#Read data correctly
mydata = read.csv(file="data/marketing.csv")
head(mydata)
#Correlation Matrix
corr = cor(mydata [c(2,4,6)])
corr=cor(mydata [2:6])
corr
sales radio paper tv pos
sales 1.0000000 0.97713807 -0.28306828 0.95797025 0.01264860
radio 0.9771381 1.00000000 -0.23835848 0.96609579 0.06040209
paper -0.2830683 -0.23835848 1.00000000 -0.24587896 -0.09006241
tv 0.9579703 0.96609579 -0.24587896 1.00000000 -0.03602314
pos 0.0126486 0.06040209 -0.09006241 -0.03602314 1.00000000
#install.packages("corrplot")
#install.packages("corrgram")
#library(corrgram)
#library(corrplot)
corrplot(corr)
Error in corrplot(corr) : could not find function "corrplot"
#Extract all variables
pos = mydata$pos
paper = mydata$paper
tv = mydata$tv
sales = mydata$sales
radio = mydata$radio
#Plot of Radio and Sales using plot command from Worksheet 4
plot(radio,sales)
#Simple Linear Regression
reg <- lm(sales ~ radio)
#Summary of Model
summary(reg)
Call:
lm(formula = sales ~ radio)
Residuals:
Min 1Q Median 3Q Max
-1732.85 -198.88 62.64 415.26 637.70
Coefficients:
Estimate Std. Error t value Pr(>|t|)
(Intercept) -9741.92 1362.94 -7.148 1.17e-06 ***
radio 347.69 17.83 19.499 1.49e-13 ***
---
Signif. codes: 0 ‘***’ 0.001 ‘**’ 0.01 ‘*’ 0.05 ‘.’ 0.1 ‘ ’ 1
Residual standard error: 571.6 on 18 degrees of freedom
Multiple R-squared: 0.9548, Adjusted R-squared: 0.9523
F-statistic: 380.2 on 1 and 18 DF, p-value: 1.492e-13
#Plot Radio and Sales
plot(radio,sales)
#Add a trend line plot using the linear model we created above
abline(reg,col="blue",lwd=2)
List some observations from this plot.
This graph shows that as sales increase, so does radio.

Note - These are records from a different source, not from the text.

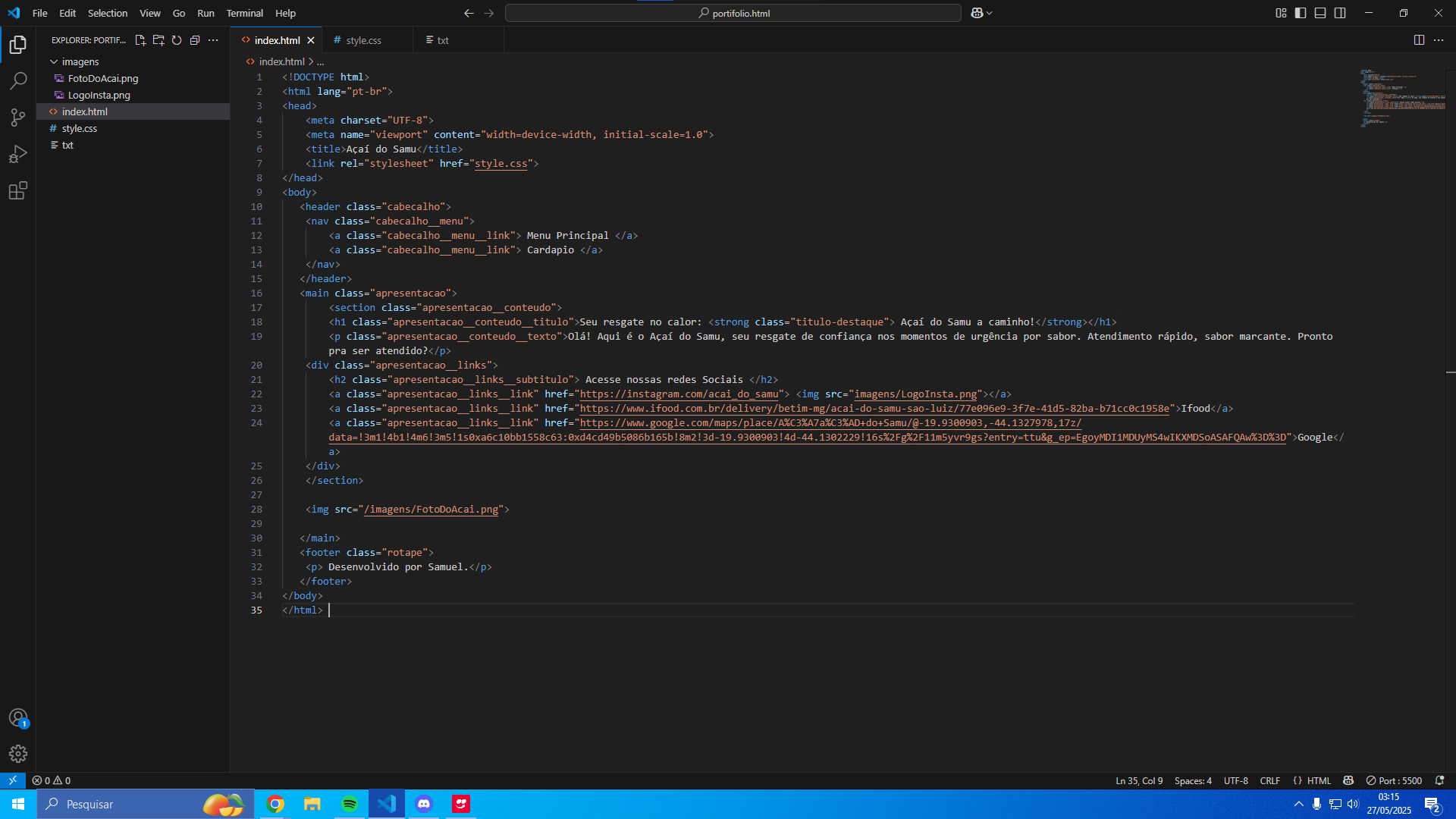
Task: Open the Terminal menu
Action: pyautogui.click(x=244, y=13)
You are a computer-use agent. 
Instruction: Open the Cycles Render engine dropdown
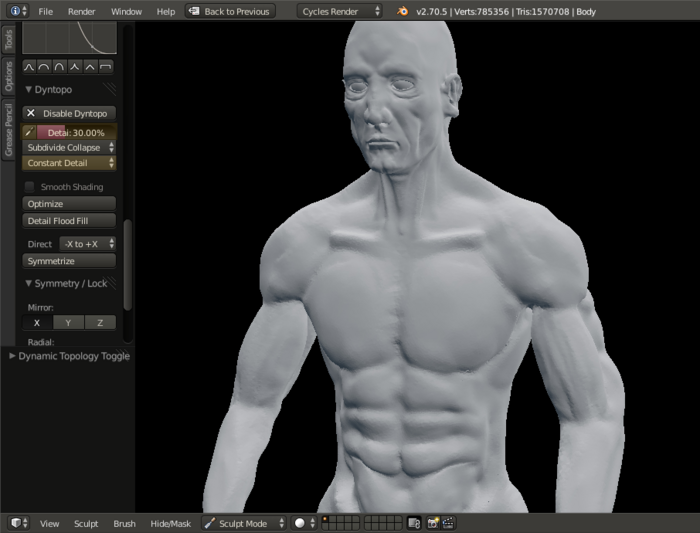point(341,11)

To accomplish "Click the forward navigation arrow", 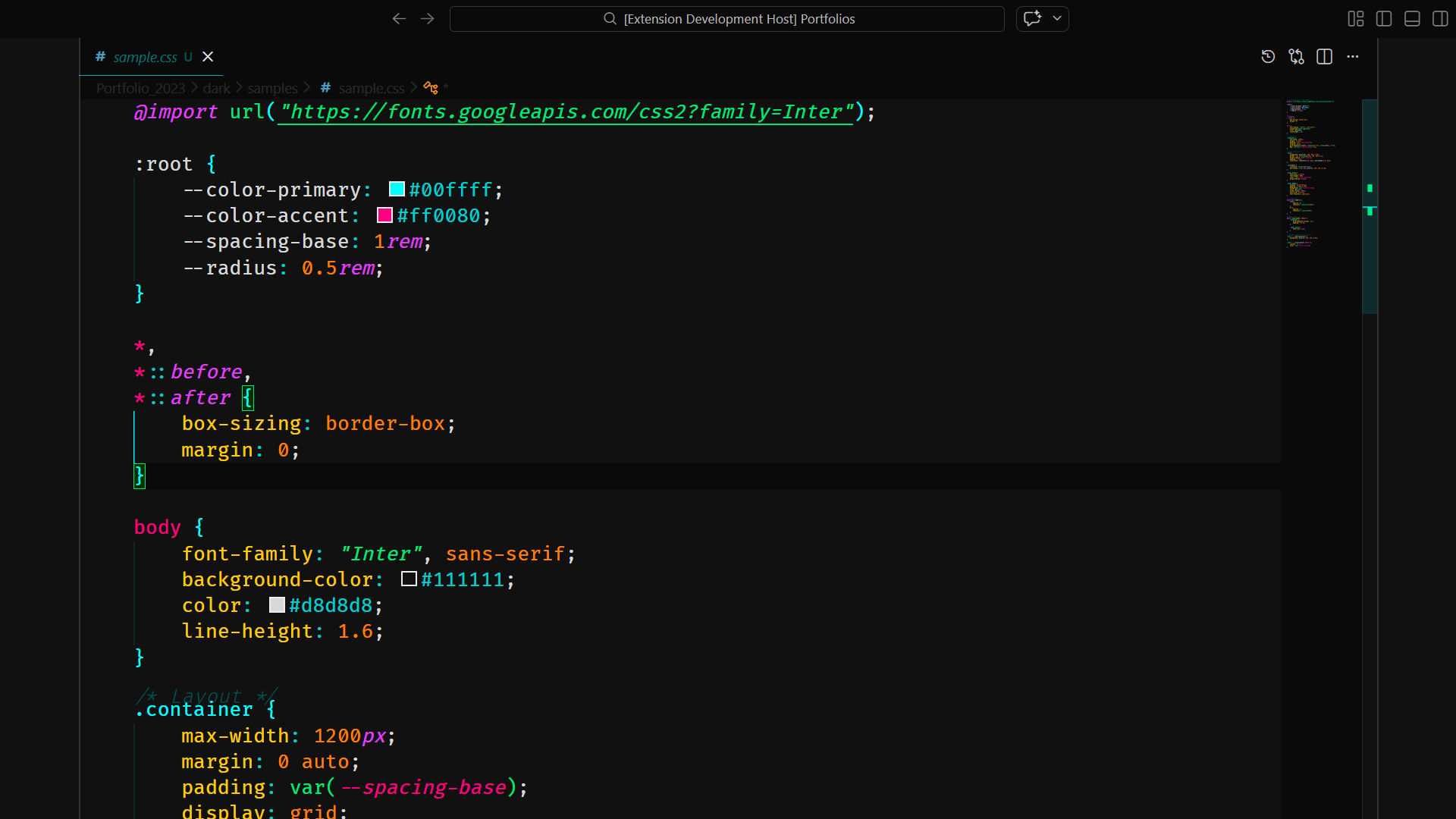I will pyautogui.click(x=427, y=19).
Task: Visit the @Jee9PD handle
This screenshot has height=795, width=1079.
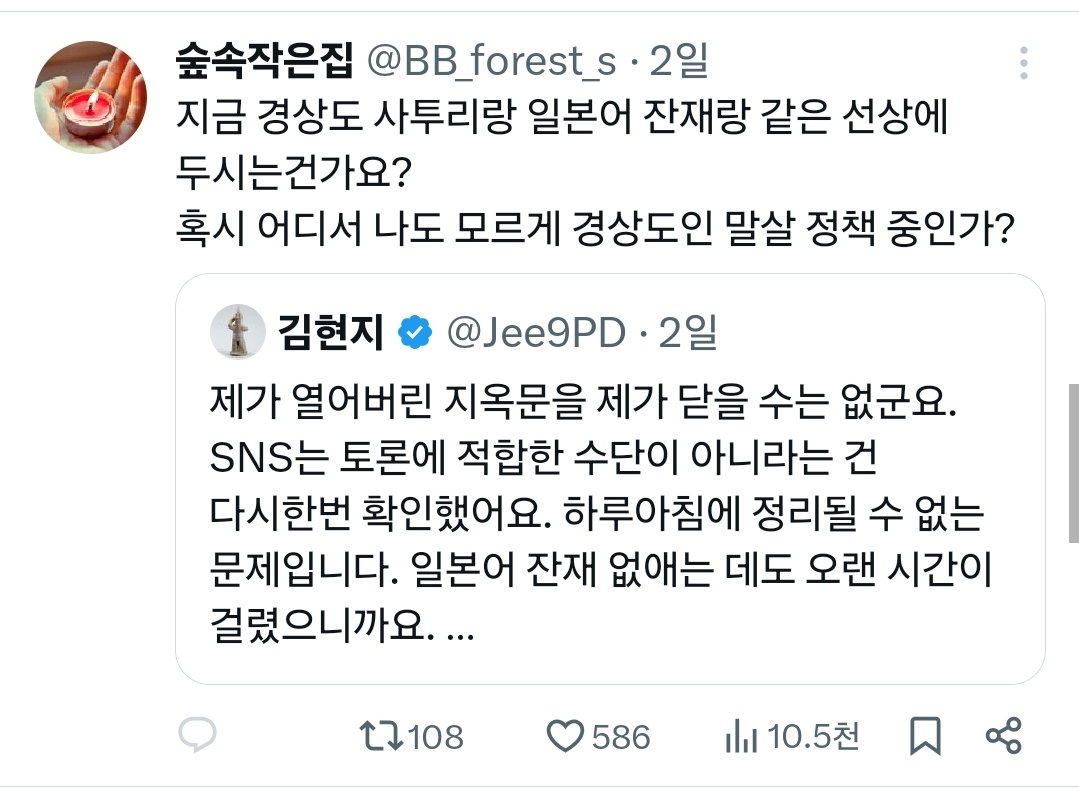Action: tap(536, 332)
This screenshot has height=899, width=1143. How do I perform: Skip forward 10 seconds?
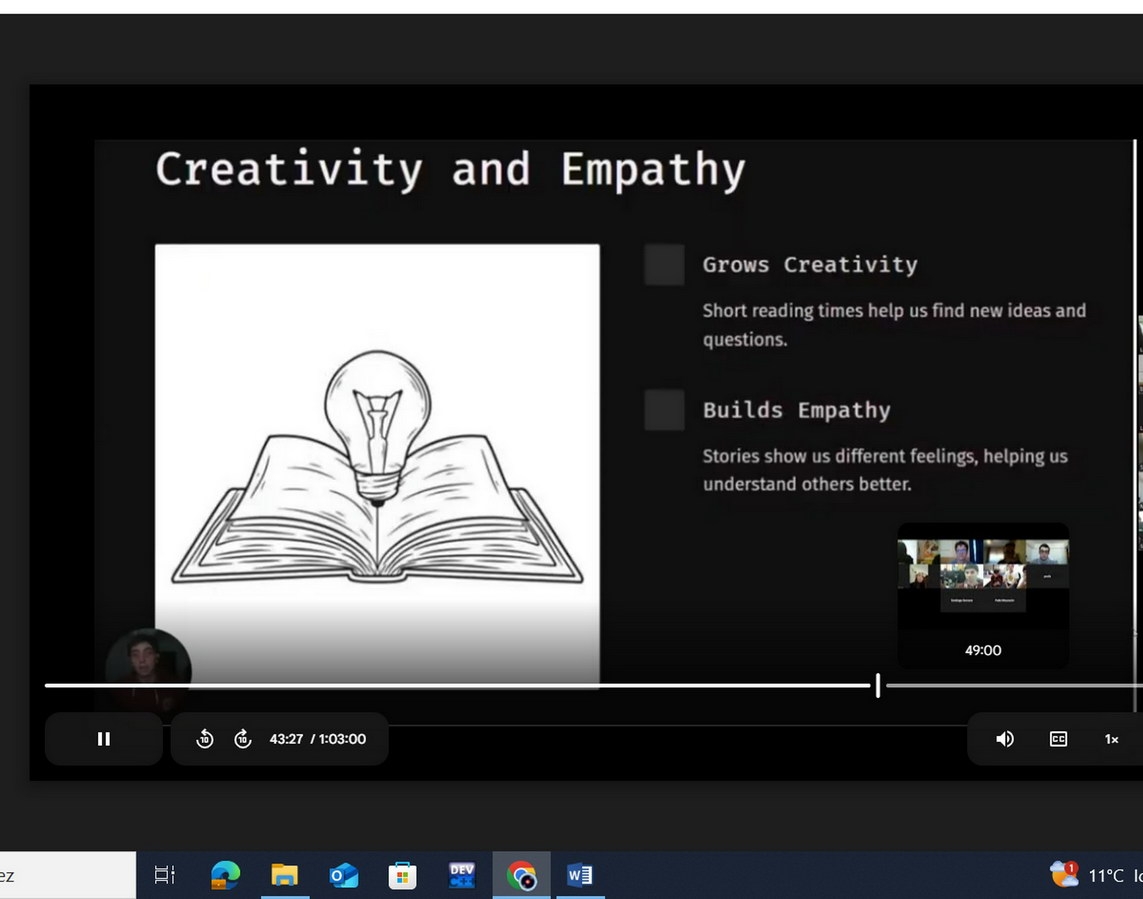pos(242,739)
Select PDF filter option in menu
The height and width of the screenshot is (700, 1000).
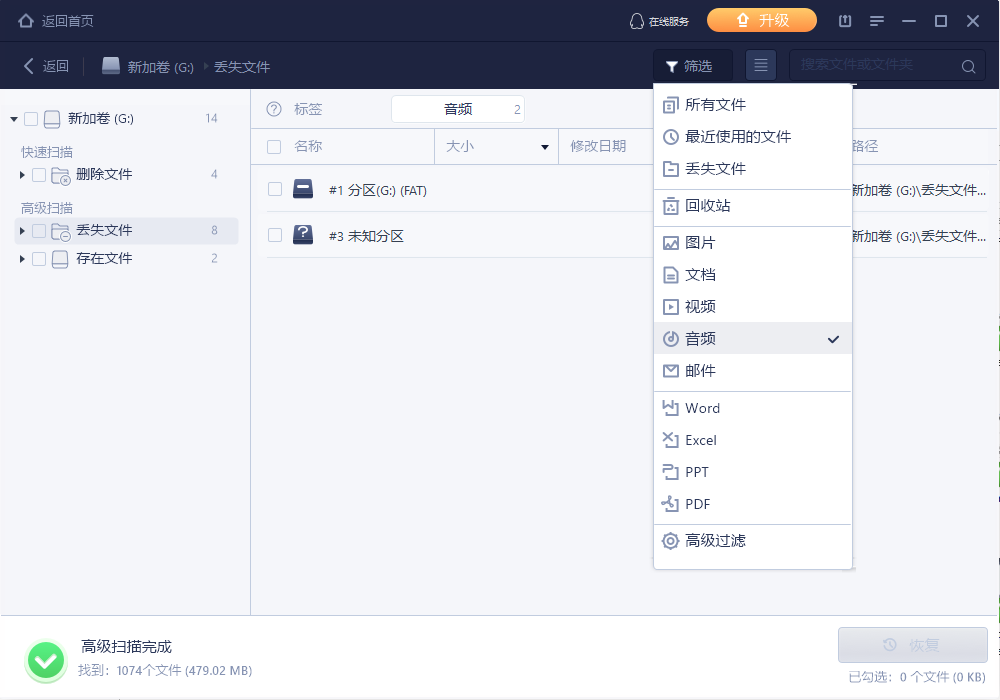point(697,504)
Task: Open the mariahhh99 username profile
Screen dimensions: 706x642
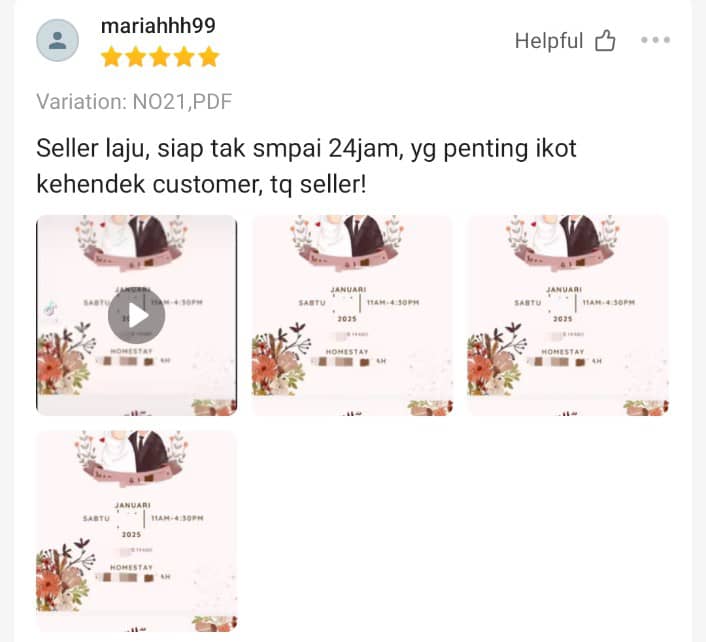Action: (158, 26)
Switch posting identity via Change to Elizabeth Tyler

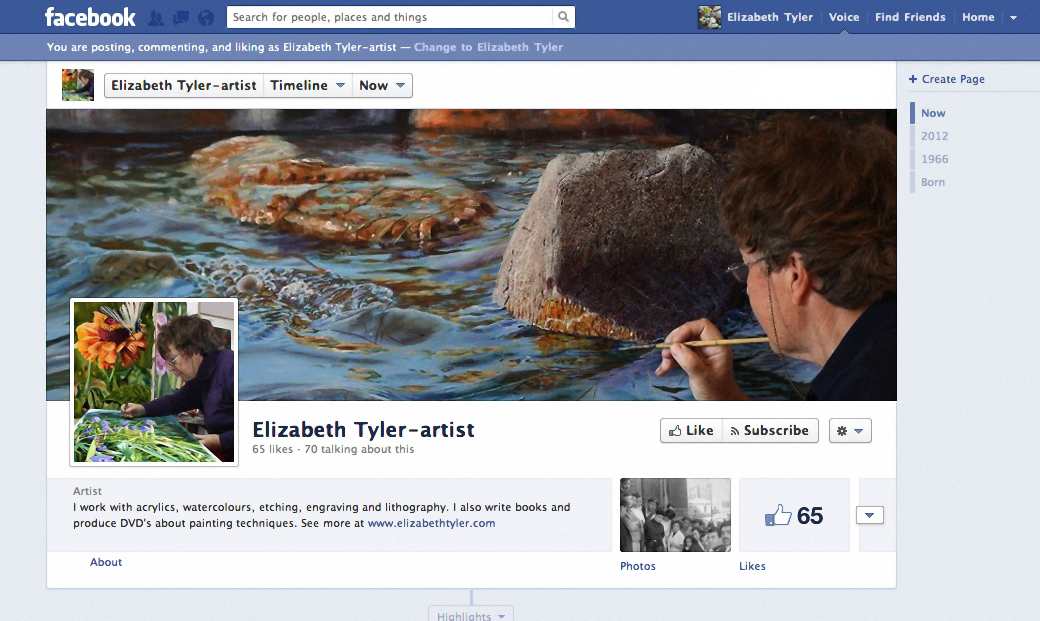tap(487, 47)
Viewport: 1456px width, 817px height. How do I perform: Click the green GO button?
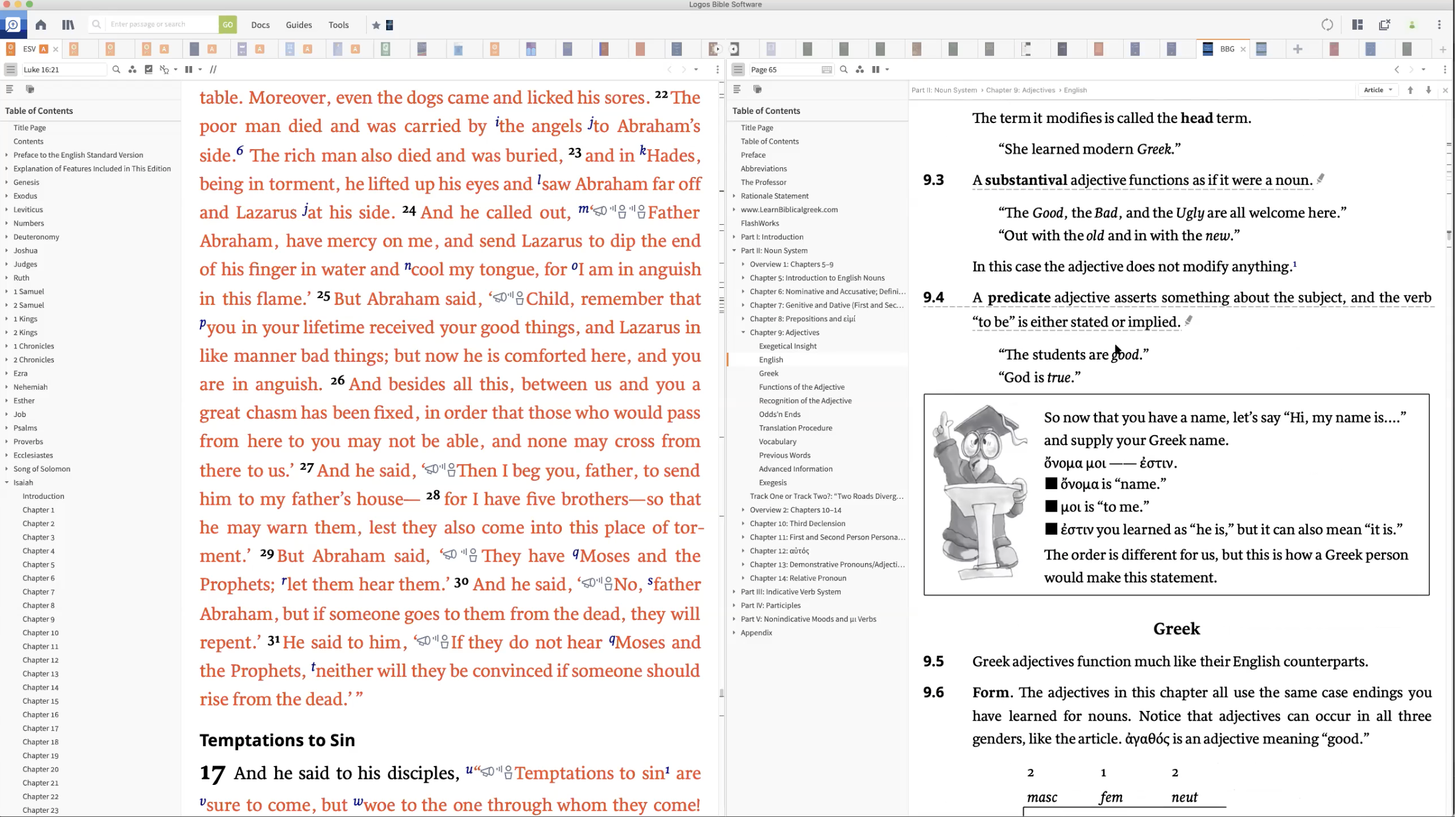pyautogui.click(x=227, y=25)
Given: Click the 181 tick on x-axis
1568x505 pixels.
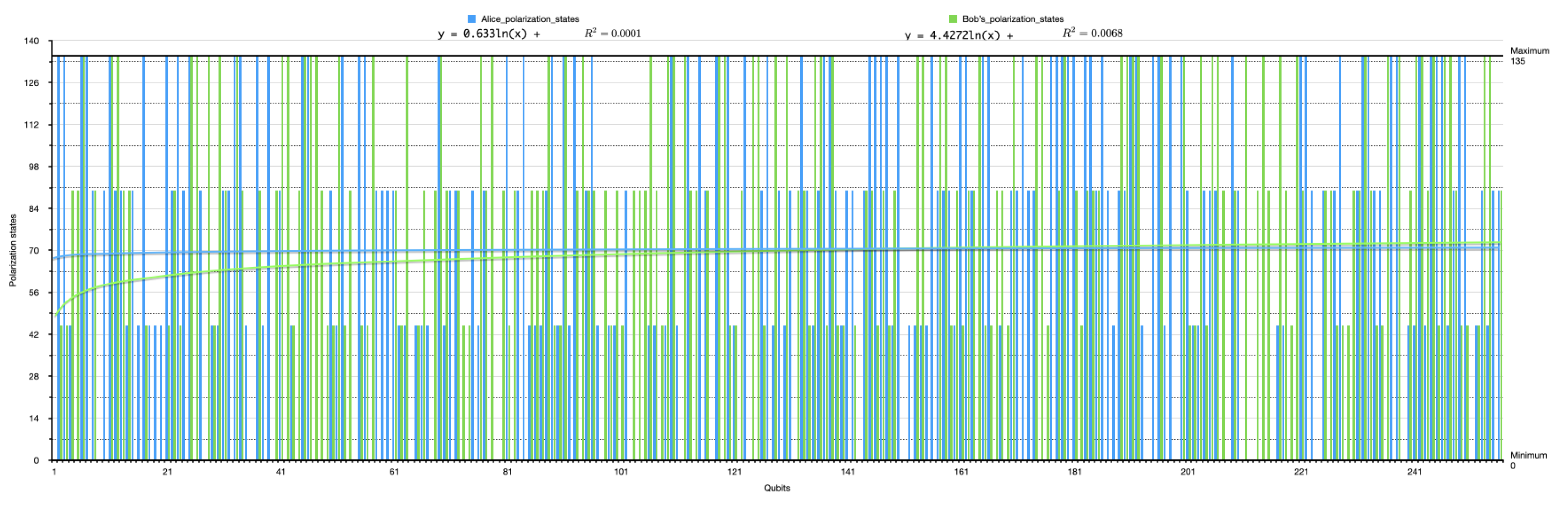Looking at the screenshot, I should 1074,471.
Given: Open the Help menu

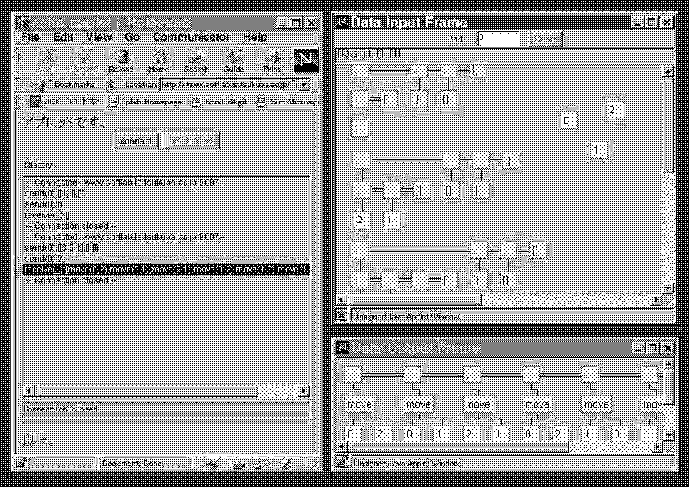Looking at the screenshot, I should click(x=255, y=37).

#Multiple Linear Regression Model
mlr1 <-lm(sales ~ radio + tv)
#Summary of Multiple Linear Regression Model
summary(mlr1)
Call:
lm(formula = sales ~ radio + tv)
Residuals:
Min 1Q Median 3Q Max
-1729.58 -205.97 56.95 335.15 759.26
Coefficients:
Estimate Std. Error t value Pr(>|t|)
(Intercept) -17150.46 6965.59 -2.462 0.024791 *
radio 275.69 68.73 4.011 0.000905 ***
tv 48.34 44.58 1.084 0.293351
---
Signif. codes: 0 ‘***’ 0.001 ‘**’ 0.01 ‘*’ 0.05 ‘.’ 0.1 ‘ ’ 1
Residual standard error: 568.9 on 17 degrees of freedom
Multiple R-squared: 0.9577, Adjusted R-squared: 0.9527
F-statistic: 192.6 on 2 and 17 DF, p-value: 2.098e-12
For mlr1, the R-Squared values is 0.9577 and the Adj R-Squared is 0.9527.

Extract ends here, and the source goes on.